Конечно, богатство, независимое положение людей этого типа, избавляя их от оборотной стороны «борьбы за существование», позволяли им больше думать о достоинстве своего положения, чем об извлечении из него выгод; эти условия делали для них легкой задачу себя не срамить. Но это вопрос другого порядка. Важно, что благодаря этому они могли не оставаться равнодушными к тому положению, в котором наше законодательство держало крестьян. А кроме того, верные патриархальным взглядам на жизнь, они сочувствовали зажиточным элементам крестьянства, «старичкам», как их тогда называли, а по новейшей терминологии — «кулакам»; они не считали разумным приносить их в жертву крестьянской демократии, «беднякам и середнякам». Их политическое провидение не шло так далеко, чтобы понимать, насколько крестьянское неравноправие неразрывно связано было с существовавшим в России государственным строем; насколько оно служило опорой самодержавию. Понять это люди вроде Сипягина были не в состоянии. Для них самодержавие казалось естественным защитником против социальной неправды; Сипягин пришел [бы] в ужас, если бы поверил, что явную социальную несправедливость надо было бы охранять в интересах самодержавия. Его преданность самодержавию побудила бы его приветствовать реформу, которая увеличила бы престиж самодержца в стране, вызвала бы к нему такие же благодарные чувства крестьянства, как в 1861 году. Эта сантиментальная психология создавала у Сипягина возможность общего языка с реалистом Витте, почву для соглашения с ним. На людей вроде Сипягина поневоле приходилось рассчитывать Витте в том классе, который тогда правил Россией; их помощь или по крайней мере нейтралитет были необходимы; иметь Сипягиных на своей стороне было для Витте гораздо полезнее, чем приобресть лишнего сотрудника из либерального лагеря.

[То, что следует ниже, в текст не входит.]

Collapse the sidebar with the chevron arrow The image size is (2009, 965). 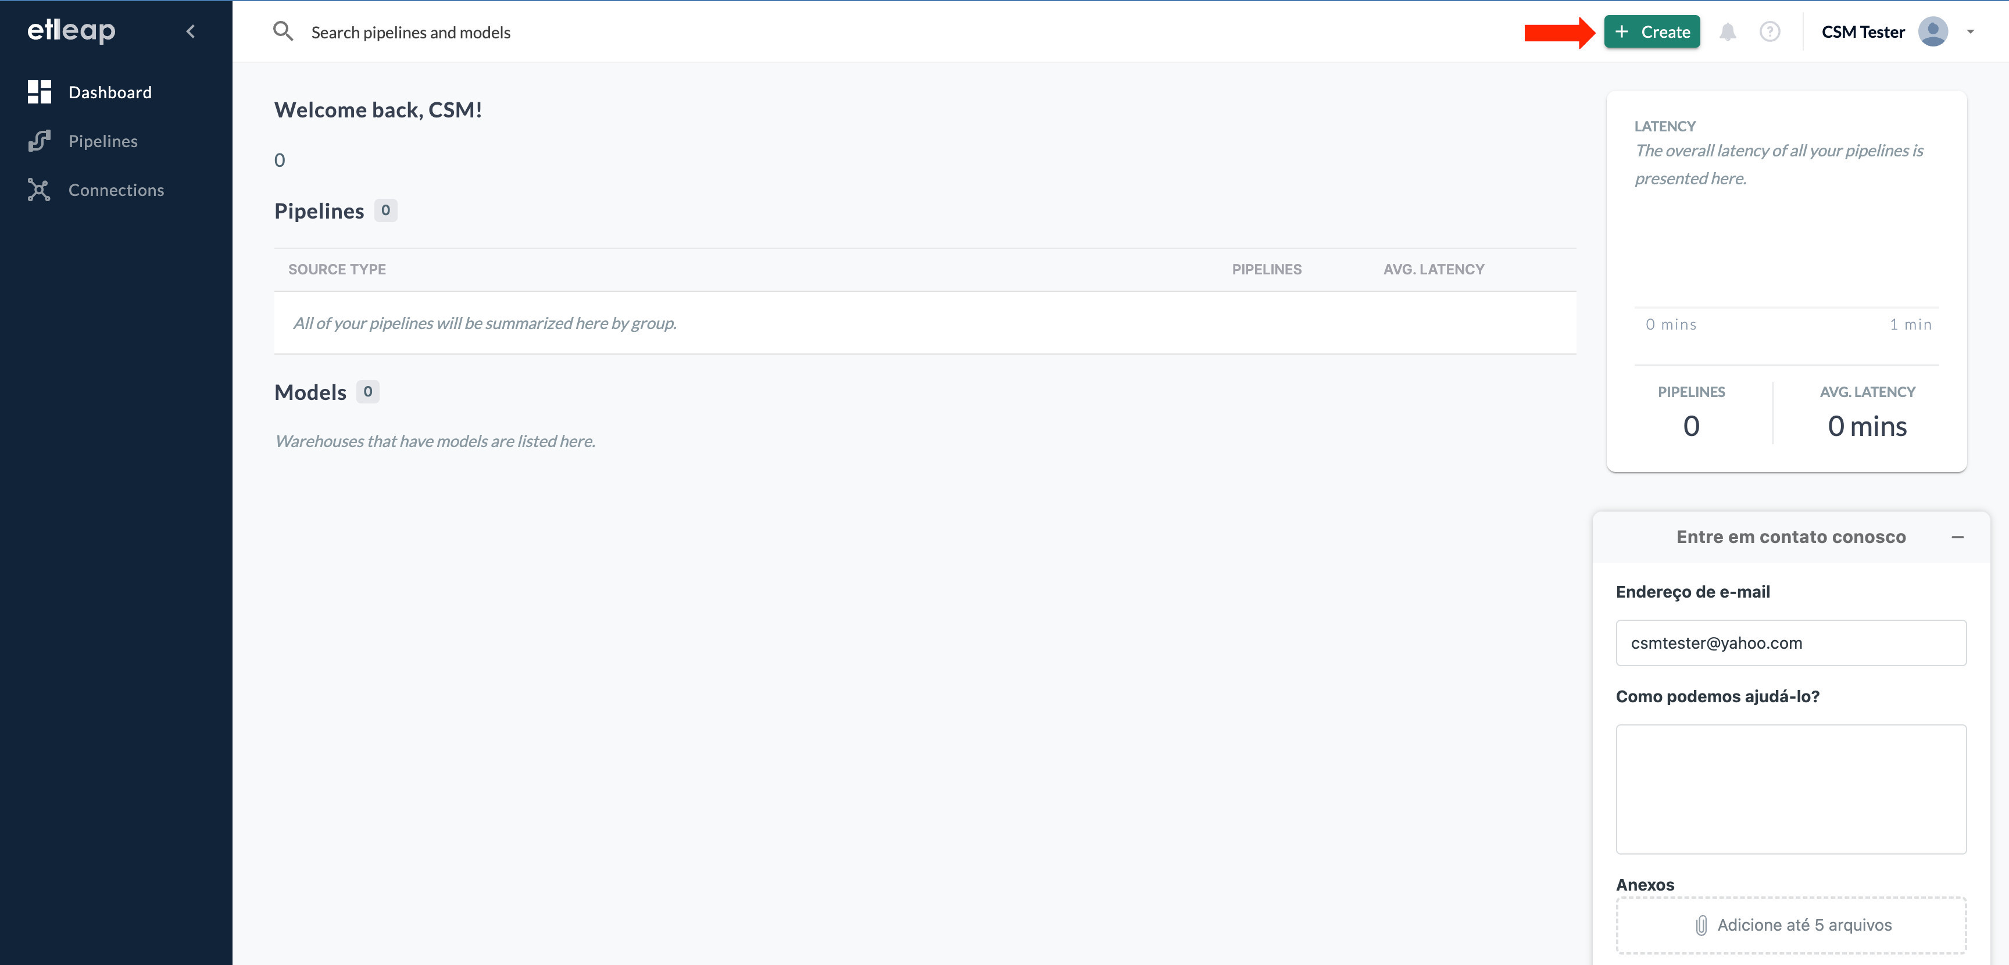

И действительно, при Д. С. Сипягине, на которого для Витте было тем легче влиять, что он был связан с ним личной дружбой, Витте мог, наконец, сделать первый шаг в осуществлении своей крестьянской программы. Крестьянский вопрос сдвинулся с места. По высочайшему повелению 22 января 1902 года было образовано Особое совещание для выяснения нужд сельскохозяйственной промышленности и соображения мероприятий, направленных на пользу этой промышленности и связанных с ней отраслей народного труда[508]. Председателем Совещания назначен был С. Ю. Витте. Так скромно начиналась глубоко задуманная попытка вернуть самодержавие на дорогу реформ.

Объявленная программа работ Совещания носила характер технический, никого не пугавший. Но в эту программу, однако, могло быть включено почти все; оставаясь на почве высочайшего повеления, можно было поставить на обсуждение все главные вопросы нашей государственной жизни.